Prior to owning the Sp-404A, I’ve been using computer software like Cool Edit and Garageband to cut samples and create loops. I’m still stuck with my old ways and have been importing my projects into the SP. Mainly using it for live performance based. I’ve also done some chopping on the fly when I’m out and about, taking sounds from whatever I plug into the 404. It’s great getting ideas down while on the road.When working in Garageband, I usually do all my arrangements in there and record layers of textures. Before the Roland Juno D, I was using the on board musical type with the laptop keyboard. Pretty ridiculous but it got the job done most if the time. I get it now why people are addicted to synths and the different sounds they produce.

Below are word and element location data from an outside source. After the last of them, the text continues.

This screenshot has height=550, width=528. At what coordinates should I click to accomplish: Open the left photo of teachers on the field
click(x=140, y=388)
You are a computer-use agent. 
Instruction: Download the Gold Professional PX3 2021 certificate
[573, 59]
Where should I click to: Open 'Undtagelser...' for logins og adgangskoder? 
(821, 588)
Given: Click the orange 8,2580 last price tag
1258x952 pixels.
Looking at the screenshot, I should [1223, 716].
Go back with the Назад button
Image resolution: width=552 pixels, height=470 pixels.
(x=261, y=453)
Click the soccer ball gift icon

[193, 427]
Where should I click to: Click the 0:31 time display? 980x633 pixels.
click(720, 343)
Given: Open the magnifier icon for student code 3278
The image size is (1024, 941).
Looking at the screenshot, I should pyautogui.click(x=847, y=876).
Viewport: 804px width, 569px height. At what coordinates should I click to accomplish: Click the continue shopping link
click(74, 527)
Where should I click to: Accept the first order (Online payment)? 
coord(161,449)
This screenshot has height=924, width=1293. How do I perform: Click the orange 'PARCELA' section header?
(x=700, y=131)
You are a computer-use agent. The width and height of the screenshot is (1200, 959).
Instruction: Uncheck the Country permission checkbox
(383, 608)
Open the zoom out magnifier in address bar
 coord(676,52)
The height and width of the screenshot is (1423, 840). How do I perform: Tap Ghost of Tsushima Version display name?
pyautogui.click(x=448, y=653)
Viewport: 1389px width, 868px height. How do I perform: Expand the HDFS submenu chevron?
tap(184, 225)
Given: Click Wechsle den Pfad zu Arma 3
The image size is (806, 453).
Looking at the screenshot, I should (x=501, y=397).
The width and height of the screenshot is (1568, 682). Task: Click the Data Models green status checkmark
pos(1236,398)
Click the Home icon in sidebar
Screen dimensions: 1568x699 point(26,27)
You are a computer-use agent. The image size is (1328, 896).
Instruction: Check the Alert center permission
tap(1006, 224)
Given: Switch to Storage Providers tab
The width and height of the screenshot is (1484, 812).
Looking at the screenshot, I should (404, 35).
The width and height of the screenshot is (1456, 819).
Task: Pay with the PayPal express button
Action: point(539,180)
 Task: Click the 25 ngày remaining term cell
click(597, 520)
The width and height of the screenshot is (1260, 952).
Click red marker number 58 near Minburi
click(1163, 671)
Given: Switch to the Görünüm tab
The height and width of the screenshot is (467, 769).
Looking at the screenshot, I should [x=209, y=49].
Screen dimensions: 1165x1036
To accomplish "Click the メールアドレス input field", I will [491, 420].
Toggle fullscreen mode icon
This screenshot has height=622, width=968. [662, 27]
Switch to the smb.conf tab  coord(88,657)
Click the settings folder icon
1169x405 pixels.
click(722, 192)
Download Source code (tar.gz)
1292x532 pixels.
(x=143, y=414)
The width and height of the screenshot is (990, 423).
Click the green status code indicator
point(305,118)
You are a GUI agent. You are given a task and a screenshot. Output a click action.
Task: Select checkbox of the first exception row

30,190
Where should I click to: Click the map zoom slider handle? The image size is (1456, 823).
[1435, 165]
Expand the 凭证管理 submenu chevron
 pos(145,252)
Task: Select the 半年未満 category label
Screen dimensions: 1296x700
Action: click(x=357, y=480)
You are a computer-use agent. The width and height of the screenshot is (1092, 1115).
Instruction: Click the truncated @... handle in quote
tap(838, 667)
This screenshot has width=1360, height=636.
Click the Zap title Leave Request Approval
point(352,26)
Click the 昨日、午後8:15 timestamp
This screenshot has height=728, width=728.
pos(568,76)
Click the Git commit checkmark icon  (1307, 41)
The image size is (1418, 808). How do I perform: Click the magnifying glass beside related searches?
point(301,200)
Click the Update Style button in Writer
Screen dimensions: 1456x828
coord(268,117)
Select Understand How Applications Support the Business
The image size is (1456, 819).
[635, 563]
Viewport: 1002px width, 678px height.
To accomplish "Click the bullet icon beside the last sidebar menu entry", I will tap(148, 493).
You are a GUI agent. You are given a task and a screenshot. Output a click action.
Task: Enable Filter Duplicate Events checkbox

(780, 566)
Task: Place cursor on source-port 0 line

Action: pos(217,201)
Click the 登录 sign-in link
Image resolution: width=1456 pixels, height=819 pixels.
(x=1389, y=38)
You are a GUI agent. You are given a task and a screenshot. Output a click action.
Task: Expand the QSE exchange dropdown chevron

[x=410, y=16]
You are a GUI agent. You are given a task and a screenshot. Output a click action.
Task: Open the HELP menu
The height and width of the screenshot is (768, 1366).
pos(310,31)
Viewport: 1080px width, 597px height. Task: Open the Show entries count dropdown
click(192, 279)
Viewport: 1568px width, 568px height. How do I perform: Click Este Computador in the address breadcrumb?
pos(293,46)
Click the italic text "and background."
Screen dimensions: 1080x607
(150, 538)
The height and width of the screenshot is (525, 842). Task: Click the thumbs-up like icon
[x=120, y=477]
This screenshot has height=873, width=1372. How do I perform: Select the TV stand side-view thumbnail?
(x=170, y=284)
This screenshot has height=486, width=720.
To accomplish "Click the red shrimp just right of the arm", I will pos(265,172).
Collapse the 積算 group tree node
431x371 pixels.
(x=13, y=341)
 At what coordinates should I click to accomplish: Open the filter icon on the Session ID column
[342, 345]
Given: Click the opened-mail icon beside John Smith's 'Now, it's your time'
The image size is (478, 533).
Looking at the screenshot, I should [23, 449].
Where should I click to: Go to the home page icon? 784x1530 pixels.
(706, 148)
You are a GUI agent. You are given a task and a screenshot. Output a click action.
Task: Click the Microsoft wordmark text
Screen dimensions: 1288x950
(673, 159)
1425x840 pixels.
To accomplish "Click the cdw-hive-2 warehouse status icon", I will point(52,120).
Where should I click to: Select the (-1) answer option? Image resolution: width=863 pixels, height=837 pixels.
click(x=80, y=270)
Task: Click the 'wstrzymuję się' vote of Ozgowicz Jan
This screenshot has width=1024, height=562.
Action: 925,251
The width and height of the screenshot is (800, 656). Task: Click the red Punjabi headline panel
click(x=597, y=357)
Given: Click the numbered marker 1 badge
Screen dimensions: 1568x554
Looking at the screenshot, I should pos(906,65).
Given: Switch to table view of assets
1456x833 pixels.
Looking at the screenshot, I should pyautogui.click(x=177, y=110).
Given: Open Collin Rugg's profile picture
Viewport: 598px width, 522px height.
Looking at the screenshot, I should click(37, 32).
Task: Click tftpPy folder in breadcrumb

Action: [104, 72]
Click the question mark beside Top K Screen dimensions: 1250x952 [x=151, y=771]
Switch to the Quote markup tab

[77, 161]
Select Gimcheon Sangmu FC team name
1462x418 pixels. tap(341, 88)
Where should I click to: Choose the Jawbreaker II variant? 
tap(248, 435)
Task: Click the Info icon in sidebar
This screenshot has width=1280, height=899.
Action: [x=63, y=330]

Where do you get your sounds and samples? I’ve been collecting samples (digital & analog) for quite sometime now. I’ve learned all this through working with No Luck Club. I would recreate patterns of existing samples with different sounds. Sometimes layer the same sound to give it more oomph. At times I’d layer different drums to give it a certain feel when necessary.

I’m no pro when it comes to making music. A lot of it was self taught and using the only things that was available to me. I guess what I’m trying to say is that there isn’t a right or wrong way on making music in my opinion. I’ve sat in conversations and I would be completely lost on production topics. Questions like how did you get it to sound like this and that. Trial and error I guess. Keep messing around with filters until you like it. I keep telling myself if past musicians can make it sound a certain way with the technology they had then, I can make it too. What to take from this post is that you don’t necessarily have to have to latest gear. Work with what you have and fully master it.